Texas tuned down the opportunity to bid for the RTTT money. Gov. Rick Perry said, “Texas is on the right path toward improved education, and we would be foolish and irresponsible to place our children’s future in the hands of unelected bureaucrats and special interest groups…in Washington, virtually eliminating parents’ participation in their children’s education.” The state recently adopted one of the nation’s first college-and-career-ready curriculum standards in core subjects.
Soon after taking office, President Obama approved federal spending increases of 163 percent in k-12 education, as detailed in a Heritage Foundation analysis in March of 2009. He called for an added $4.6 billion boost over the previous fiscal year. Moreover, his budget called for continuous increases in years ahead of $64.6 billion in “discretionary spending” for 2014. The budget proposed new money to get localities to enact early childhood programs at the same time major increases also were asked for the federal Head Start program in the stimulus package and omnibus legislation.
But, as the Heritage report clearly states: “Spending has not solved problems. And the problems have been persistent. “Since the 1980s, the federal government has sought to help disadvantaged children enter school read to learn by supporting the Head Start program.” In 2008, we spent $6.1 billion on Head Start for 900.000 children. Yet more thn 40 years after Head Start was begun, it “has not measurably improved educational outcomes,” according to a Reason Foundation study. Federal spending on elementary and secondary education between 1985 and 2007 inceaased by nearly 140 percent. But reading scores have remained flat.

Supplied information:
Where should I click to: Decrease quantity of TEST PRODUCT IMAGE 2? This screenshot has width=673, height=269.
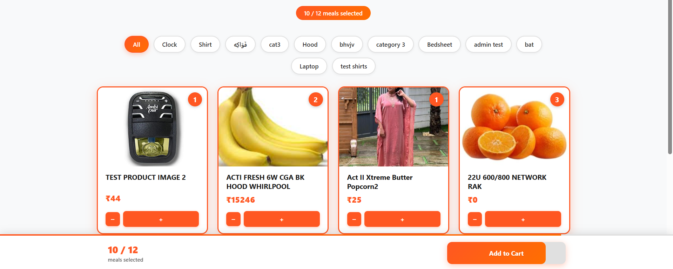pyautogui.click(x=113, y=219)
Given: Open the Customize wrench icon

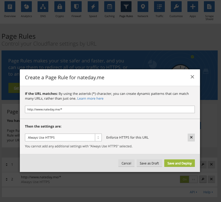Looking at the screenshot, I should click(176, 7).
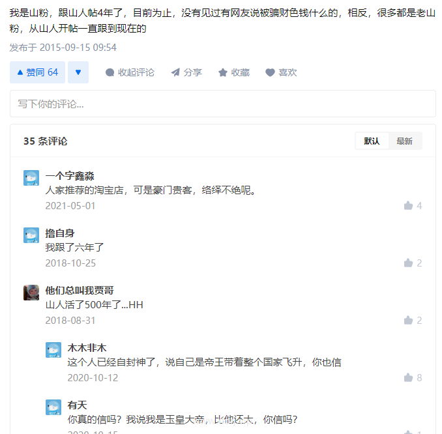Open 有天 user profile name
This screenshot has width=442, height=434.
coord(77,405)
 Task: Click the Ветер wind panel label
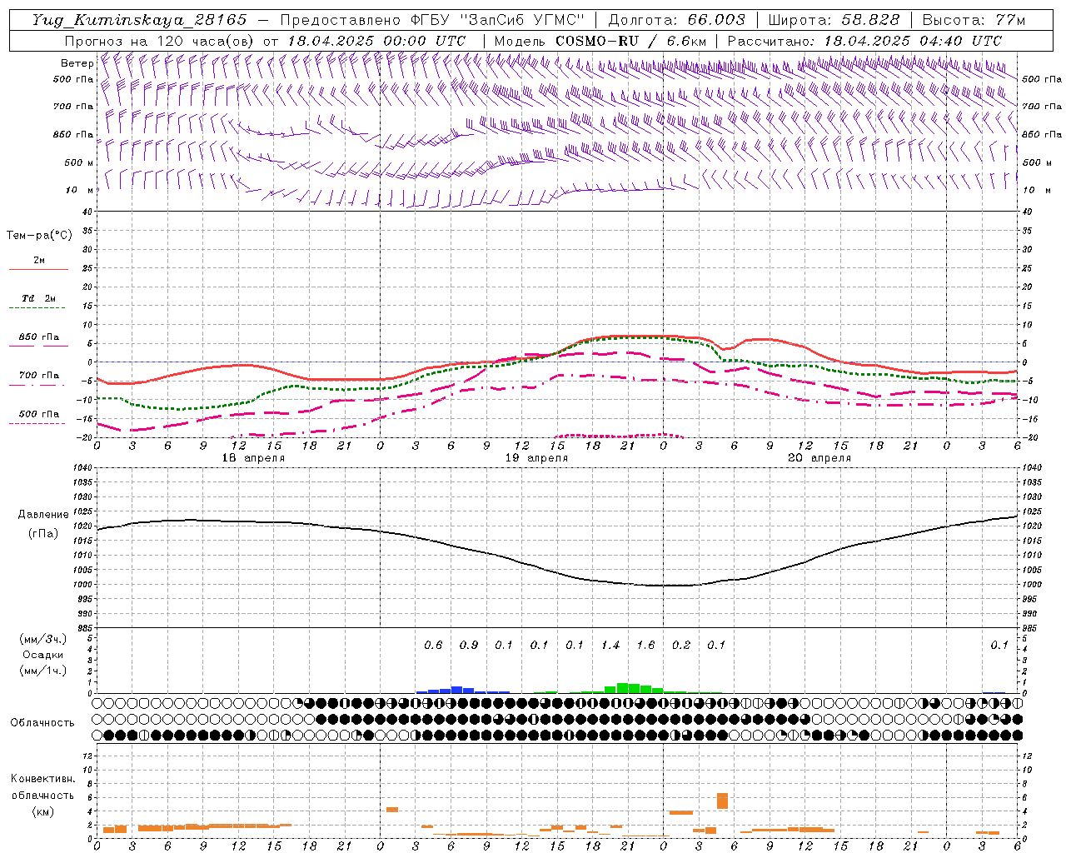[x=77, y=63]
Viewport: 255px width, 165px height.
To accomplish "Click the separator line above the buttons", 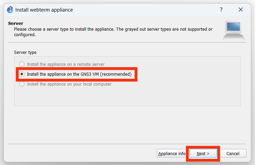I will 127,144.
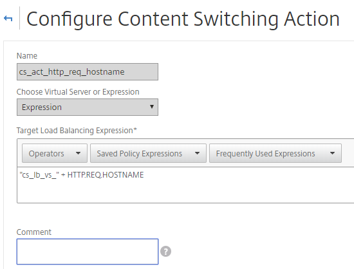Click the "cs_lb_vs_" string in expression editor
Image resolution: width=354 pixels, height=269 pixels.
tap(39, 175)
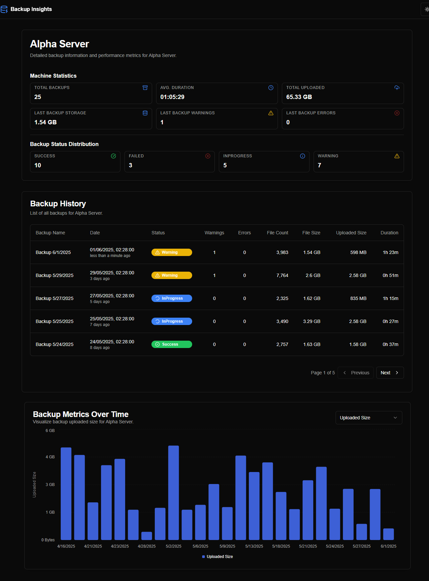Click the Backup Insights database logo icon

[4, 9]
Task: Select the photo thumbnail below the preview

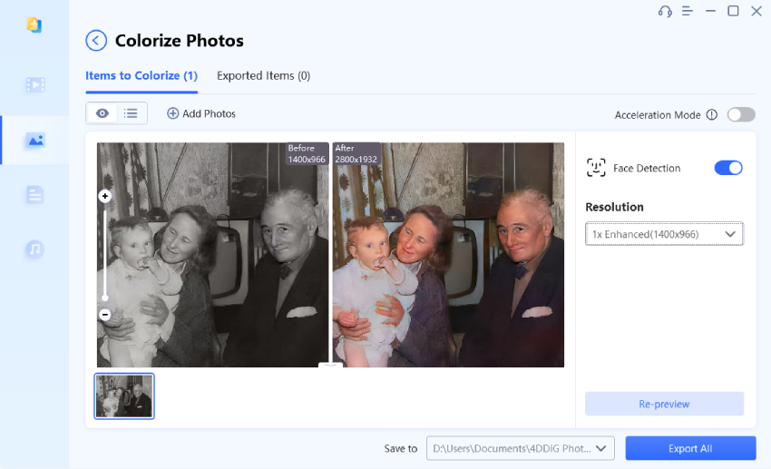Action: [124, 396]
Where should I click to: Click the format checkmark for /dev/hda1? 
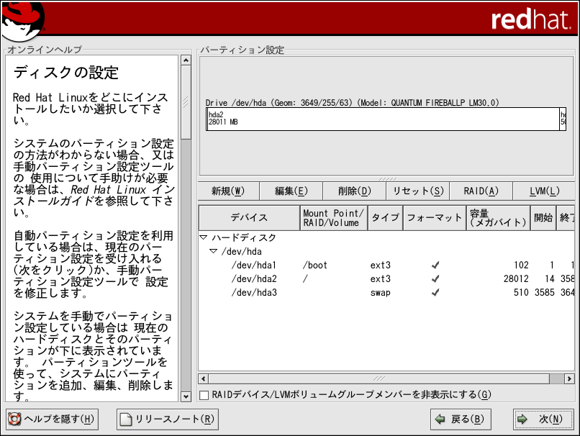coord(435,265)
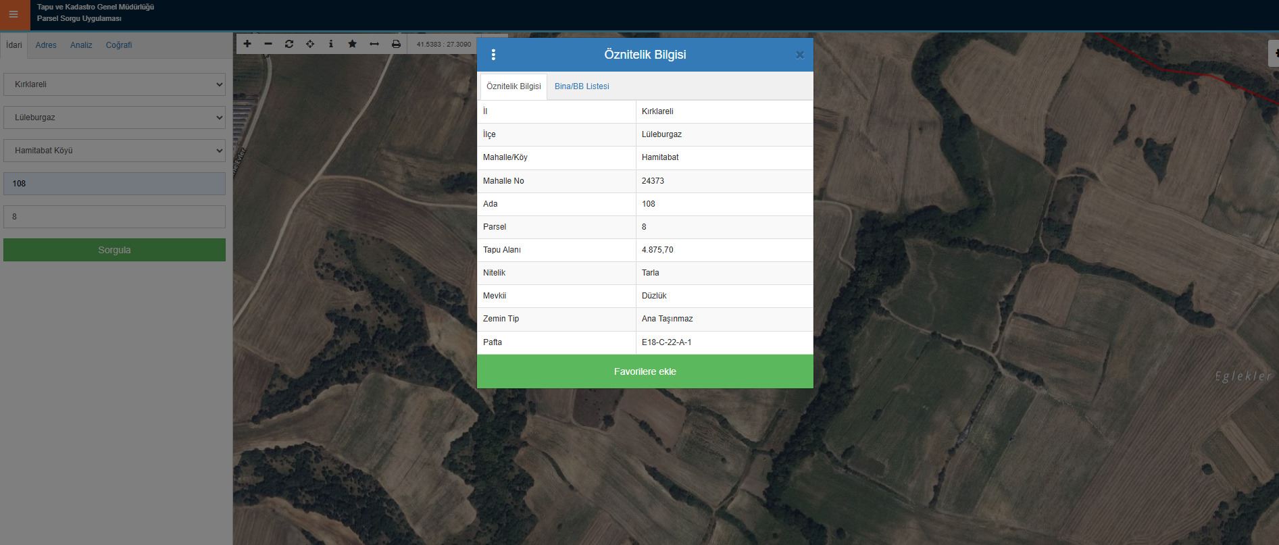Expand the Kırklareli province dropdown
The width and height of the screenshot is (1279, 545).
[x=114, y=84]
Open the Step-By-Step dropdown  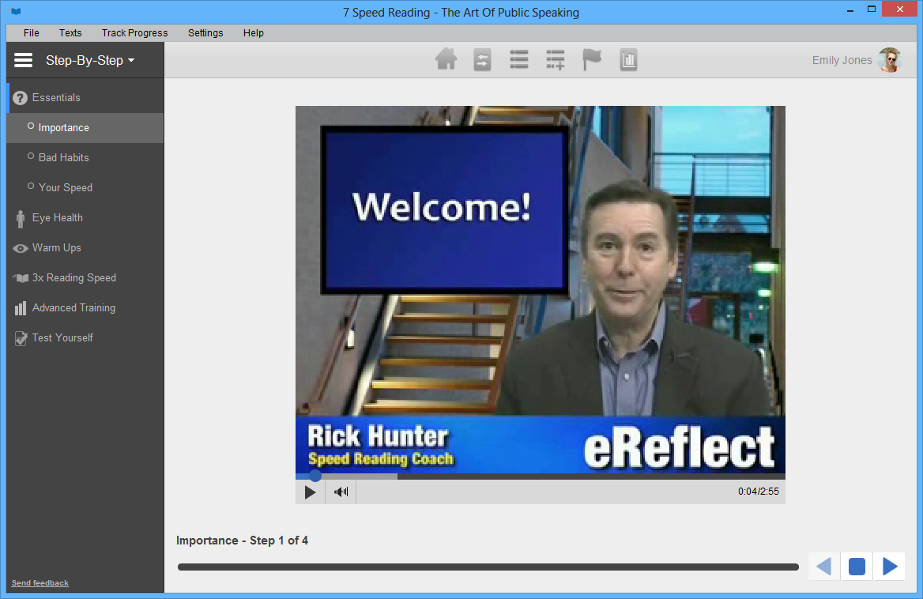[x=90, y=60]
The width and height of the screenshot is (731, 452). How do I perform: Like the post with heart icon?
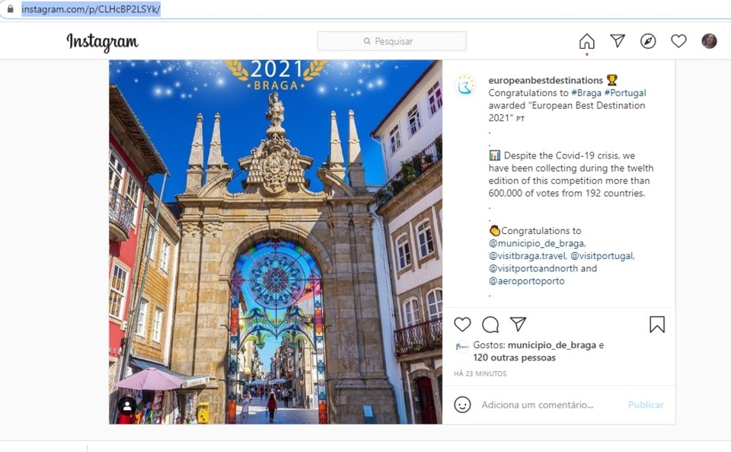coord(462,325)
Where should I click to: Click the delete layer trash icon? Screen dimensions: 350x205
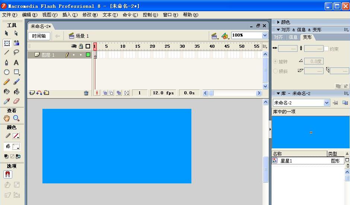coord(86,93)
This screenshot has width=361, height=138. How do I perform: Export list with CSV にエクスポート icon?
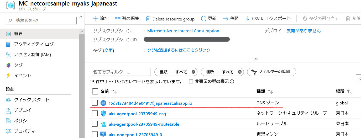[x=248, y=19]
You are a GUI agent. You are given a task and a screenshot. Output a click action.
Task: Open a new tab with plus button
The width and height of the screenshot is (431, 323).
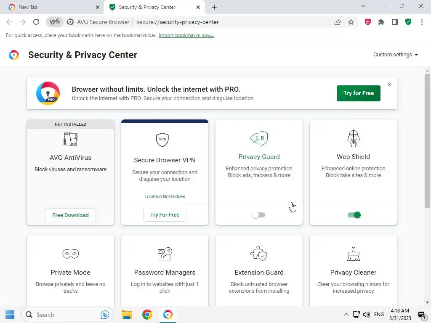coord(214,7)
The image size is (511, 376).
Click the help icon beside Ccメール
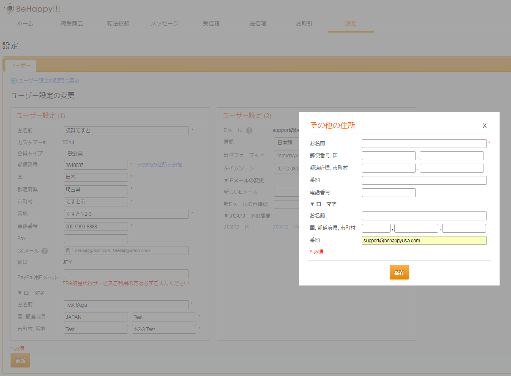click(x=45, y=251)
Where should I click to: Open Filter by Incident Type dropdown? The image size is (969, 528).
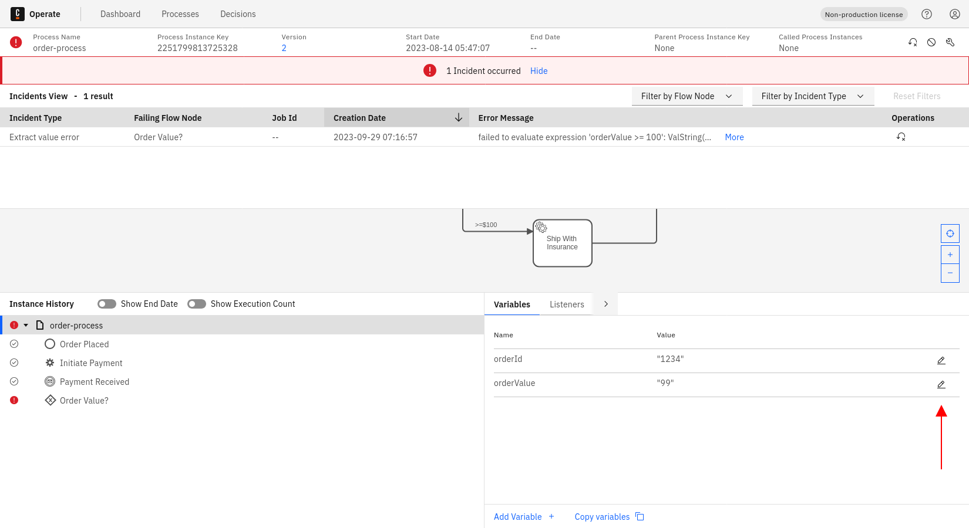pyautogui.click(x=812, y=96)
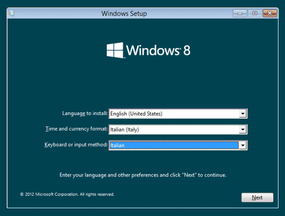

Work task: List every dollar figure given in the text on federal education spending above.

Exercise solution:
$4.6 billion
$64.6 billion
$6.1 billion